QWhat is one-pulse mode (OPM), and when would you use it?

One-pulse mode configures the timer to generate a single pulse of precise duration in response to a trigger event, then stop automatically. When triggered (by software, an external signal, or another timer), the counter starts from zero. The output remains inactive until the counter reaches CCR (this is the configurable delay before the pulse), then goes active. When the counter reaches ARR, the output deactivates and the counter stops — the OPM bit in CR1 prevents the counter from restarting. The result is one pulse with a programmable delay of CCR ticks and a width of (ARR - CCR) ticks, all generated entirely in hardware.

This is useful for generating precise one-shot timing events without continuous CPU involvement: producing an exact-width reset pulse for an external IC, triggering a camera shutter or strobe light for a measured duration, controlling solenoid activation time, or creating a programmable monostable (one-shot) multivibrator. The advantage over software timing (delay loops or timer ISRs) is that the pulse width is cycle-accurate and independent of CPU load or interrupt latency. The trigger source flexibility is also valuable — you can chain one-pulse mode with input capture so that a specific external event automatically produces a hardware-timed response pulse with zero software latency.

One subtlety: after the pulse completes, the timer is stopped and must be re-armed before it can generate another pulse. This means OPM is not suitable for repetitive pulse generation — use standard PWM for that.
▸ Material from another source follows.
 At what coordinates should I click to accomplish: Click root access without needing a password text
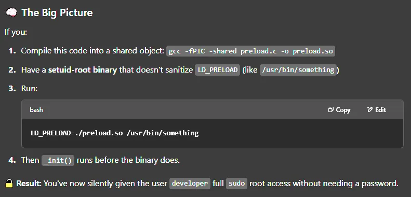click(x=324, y=183)
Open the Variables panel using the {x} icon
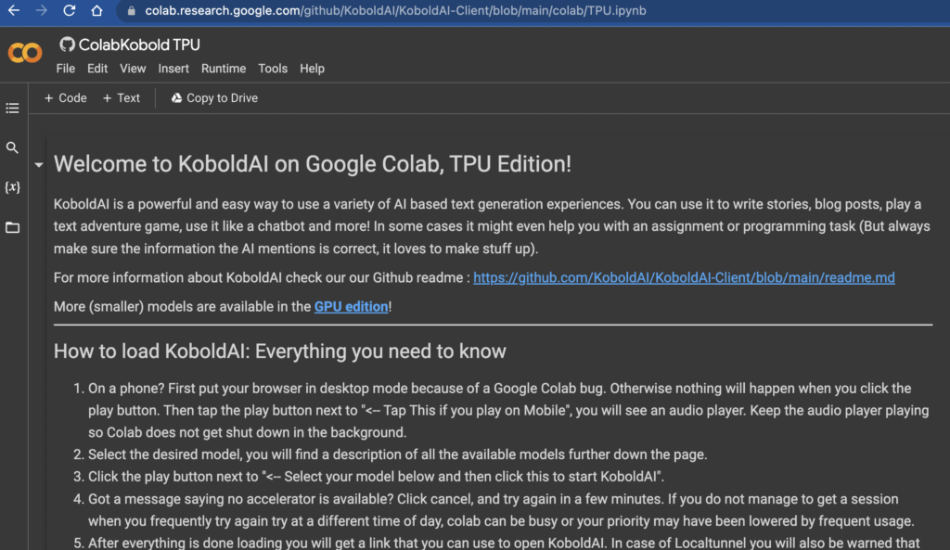Image resolution: width=950 pixels, height=550 pixels. click(x=12, y=186)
For retriggerable one-shot behavior (restart the pulse if a new trigger arrives before the current pulse finishes), you need to configure the slave mode controller to reset the counter on each trigger, combined with OPM.

Timer Synchronization

QHow can you synchronize multiple timers, and why would you need to?

STM32 timers can be interconnected using the internal master/slave trigger system. A master timer outputs a trigger signal (TRGO — Trigger Output) on configurable events: counter enable, overflow (update), compare match, or output compare pulse. A slave timer receives this trigger through internal trigger inputs (ITR0 through ITR3, each hard-wired to a specific master timer) and responds according to its configured slave mode — it can start, stop, reset, gate, or clock its counter based on the trigger.

Common use cases include: (1) Cascading timers for extended counting range — a master timer's overflow event clocks a slave timer, creating a 32-bit counter from two 16-bit timers. This is essential when TIM2/TIM5 (the 32-bit timers) are unavailable. (2) Synchronized multi-phase PWM — all PWM channels across multiple timers start counting at exactly the same instant. This is critical for 3-phase motor control where the phase relationships between U, V, and W PWM signals must be exact. Even a few clock cycles of skew between timer starts can cause current imbalance and torque ripple. (3) Timer-triggered ADC sampling — a timer TRGO triggers ADC conversions at precise intervals with zero CPU intervention and zero jitter, far more accurate than software-triggered sampling. (4) Gated counting — one timer enables another only during a measurement window, useful for frequency counting applications.

The internal trigger routing (which ITR connects to which timer) is fixed in silicon and varies between STM32 families. Getting the mapping wrong is a common bug — always consult the reference manual's "TIMx internal trigger connection" table. For example, on STM32F4, TIM1's TRGO is connected to TIM2's ITR0, TIM3's ITR0, and TIM4's ITR0 — but TIM8's TRGO connects to different ITR inputs on each slave. There is no way to change these mappings in software; if the required trigger path does not exist, you must use a different timer combination or route the trigger through a GPIO pin and use external trigger mode.